Today marks 17 days until election day. As such, this week’s post will focus on bringing together all of the work I have done so far in determining predictors and building and forecast for the 2024 presidential election outcome. Beginning with a review of my past models, I will update them based on new polling data and use additional model evaluation techniques to understand their current performance. Following this, I explain decisions for choosing certain predictors, ensembling methods, and create a new probability-based turnout prediction rather than a simple weighted average of past turnout. Finally, I try a new model, using binomial simulations to compare to my chosen modeling technique. By the end of this post, I will have determined my base model for the next two weeks to fine tune as I attempt to predict the outcome of the election.
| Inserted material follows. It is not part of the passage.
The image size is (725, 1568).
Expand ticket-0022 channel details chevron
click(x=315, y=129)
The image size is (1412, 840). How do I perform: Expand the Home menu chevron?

Review of Past Forecasting Models
In this section, I review the forecasting models developed throughout weeks 1 to 6. Each model was built with a unique combination of variables and assumptions, leading to varying results. By walking through the results and calculations from each week, I reflect on which model performed best and why. I also update the models with the newest polling data and introduce new evaluation techniques.
Because these models were made up to six weeks ago, the polling inputs have changed, particularly in those that use most recent polling data and average poll numbers. This helps determine if my eventual preferred model still holds up or if adjustments are necessary to account for new information.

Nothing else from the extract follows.